It really is time to bury the notion that Stephen Harper is a brilliant strategist. Andrew Coyne writes:
We are so heavily invested, we media types, in the notion of Harper as master strategist, able to see around corners and think seven moves ahead and what not, that we tend not to notice how many times he has been screwing up of late. The sudden and more or less complete rewriting, on the same day as the Supreme Court decision, of the colossally misjudged Fair Elections Act, after weeks of waving off any and all criticism as self-interested or partisan or both? Merely a prudent bid to cut their losses. The unusual public goading of Barack Obama (“a no brainer … won’t take no for an answer… etc”) into making a decision on the Keystone XL pipeline project, six years after it was first proposed? Either a play to the base or a wink to the Republicans or a deliberate raising of the diplomatic stakes, anything but what it looks like: a catastrophic fumbling of a key file.
It should be pretty clear by now that Mr. Harper has always had a chip on his shoulder. A majority government only made that chip bigger. And that chip always sabotages his plan. And the plan has always been transparent -- to create as much carnage as he can for as long as he can.

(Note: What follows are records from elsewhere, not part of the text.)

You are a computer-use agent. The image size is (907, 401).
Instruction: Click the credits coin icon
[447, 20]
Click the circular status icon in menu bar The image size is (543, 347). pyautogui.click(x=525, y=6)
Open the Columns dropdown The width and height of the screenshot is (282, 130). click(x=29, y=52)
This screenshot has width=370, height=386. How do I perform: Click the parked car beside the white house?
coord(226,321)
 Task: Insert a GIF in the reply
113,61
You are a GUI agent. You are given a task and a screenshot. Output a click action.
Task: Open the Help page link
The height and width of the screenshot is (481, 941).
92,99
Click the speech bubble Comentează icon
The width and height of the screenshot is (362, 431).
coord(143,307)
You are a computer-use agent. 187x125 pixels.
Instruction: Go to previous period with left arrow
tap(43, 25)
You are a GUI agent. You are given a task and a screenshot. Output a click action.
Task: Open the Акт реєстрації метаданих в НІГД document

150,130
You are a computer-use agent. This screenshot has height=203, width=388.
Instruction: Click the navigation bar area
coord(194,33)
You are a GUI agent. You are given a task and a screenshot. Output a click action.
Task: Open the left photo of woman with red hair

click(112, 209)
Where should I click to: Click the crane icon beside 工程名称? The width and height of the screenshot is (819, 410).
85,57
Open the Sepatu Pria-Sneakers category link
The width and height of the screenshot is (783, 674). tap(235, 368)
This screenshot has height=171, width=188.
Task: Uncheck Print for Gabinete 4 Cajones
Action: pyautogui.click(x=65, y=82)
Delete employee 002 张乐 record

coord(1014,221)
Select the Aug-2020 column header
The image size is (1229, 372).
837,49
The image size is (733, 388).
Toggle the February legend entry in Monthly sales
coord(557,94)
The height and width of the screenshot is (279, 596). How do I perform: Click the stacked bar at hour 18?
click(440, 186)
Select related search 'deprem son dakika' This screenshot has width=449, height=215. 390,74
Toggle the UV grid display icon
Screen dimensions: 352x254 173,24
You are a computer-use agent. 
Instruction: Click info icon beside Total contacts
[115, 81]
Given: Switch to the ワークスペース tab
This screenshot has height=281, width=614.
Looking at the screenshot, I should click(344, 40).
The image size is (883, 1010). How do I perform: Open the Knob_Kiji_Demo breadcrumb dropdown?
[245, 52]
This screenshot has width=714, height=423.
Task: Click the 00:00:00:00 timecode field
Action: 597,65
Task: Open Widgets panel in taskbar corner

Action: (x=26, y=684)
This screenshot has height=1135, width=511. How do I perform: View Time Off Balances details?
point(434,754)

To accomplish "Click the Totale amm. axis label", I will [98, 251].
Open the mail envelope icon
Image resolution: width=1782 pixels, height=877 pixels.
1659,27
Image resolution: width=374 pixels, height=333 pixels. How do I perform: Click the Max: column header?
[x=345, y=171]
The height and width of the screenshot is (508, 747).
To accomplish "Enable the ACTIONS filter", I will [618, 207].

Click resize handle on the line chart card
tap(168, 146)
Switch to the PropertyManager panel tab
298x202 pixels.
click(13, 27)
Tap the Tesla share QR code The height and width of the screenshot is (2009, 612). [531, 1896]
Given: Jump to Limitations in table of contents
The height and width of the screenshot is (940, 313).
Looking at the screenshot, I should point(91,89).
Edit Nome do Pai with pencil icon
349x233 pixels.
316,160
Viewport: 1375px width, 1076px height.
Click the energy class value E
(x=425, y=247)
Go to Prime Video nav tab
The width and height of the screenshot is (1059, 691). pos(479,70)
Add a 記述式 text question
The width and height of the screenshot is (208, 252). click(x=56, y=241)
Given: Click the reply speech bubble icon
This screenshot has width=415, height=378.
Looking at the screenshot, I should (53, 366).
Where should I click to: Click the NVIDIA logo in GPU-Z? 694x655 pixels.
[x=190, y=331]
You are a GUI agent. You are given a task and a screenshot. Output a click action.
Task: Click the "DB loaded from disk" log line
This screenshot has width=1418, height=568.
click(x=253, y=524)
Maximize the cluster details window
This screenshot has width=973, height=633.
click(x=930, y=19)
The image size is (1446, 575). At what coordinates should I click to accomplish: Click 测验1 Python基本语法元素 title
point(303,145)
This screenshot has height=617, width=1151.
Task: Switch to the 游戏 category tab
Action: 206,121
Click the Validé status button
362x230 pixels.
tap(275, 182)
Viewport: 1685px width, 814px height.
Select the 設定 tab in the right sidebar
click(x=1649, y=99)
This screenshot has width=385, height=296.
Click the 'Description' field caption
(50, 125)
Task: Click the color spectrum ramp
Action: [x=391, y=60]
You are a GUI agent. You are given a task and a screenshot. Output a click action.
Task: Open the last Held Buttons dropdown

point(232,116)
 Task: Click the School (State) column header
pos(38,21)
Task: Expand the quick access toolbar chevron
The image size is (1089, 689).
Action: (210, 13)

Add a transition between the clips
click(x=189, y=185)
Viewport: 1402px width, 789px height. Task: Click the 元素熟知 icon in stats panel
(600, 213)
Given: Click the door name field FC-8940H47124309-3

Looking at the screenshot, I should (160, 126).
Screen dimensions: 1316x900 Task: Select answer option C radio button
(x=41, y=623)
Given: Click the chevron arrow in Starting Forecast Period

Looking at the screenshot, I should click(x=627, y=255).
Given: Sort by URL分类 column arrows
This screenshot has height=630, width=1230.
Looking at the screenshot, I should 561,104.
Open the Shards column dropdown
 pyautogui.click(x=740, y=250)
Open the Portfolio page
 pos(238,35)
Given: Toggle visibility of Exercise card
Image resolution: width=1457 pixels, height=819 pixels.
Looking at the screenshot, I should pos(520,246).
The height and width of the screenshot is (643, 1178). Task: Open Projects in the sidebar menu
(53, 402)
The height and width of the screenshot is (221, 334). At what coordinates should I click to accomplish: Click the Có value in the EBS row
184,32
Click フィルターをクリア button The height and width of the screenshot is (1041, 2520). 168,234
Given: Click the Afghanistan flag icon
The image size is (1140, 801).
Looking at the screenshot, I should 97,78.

Coyne writes that Tom Flanagan has the prime minister's number:
It is telling that among the prime minister’s most trenchant critics these days is Tom Flanagan, once one of his closest advisors, an academic-cum-political strategist who is at once both deeply conservative and shrewdly pragmatic. This government is neither. It is reckless, not in the style of governments that overread their mandate, but in an aimless, scattershot way. It is partisan, but for no purpose other than stubbornness and tribalism. It will take every fight to the limit, pick fights if none present themselves, with no thought to the consequences of either victory or defeat but seemingly out of sheer bloodlust. Like the proverbial dog chasing the car, it has no idea what it will do when it catches it.
In the end, Mr. Harper's "strategy" has but one objective -- to prove that he is the big dog -- whose privilege it is to relieve himself on other people's lawns.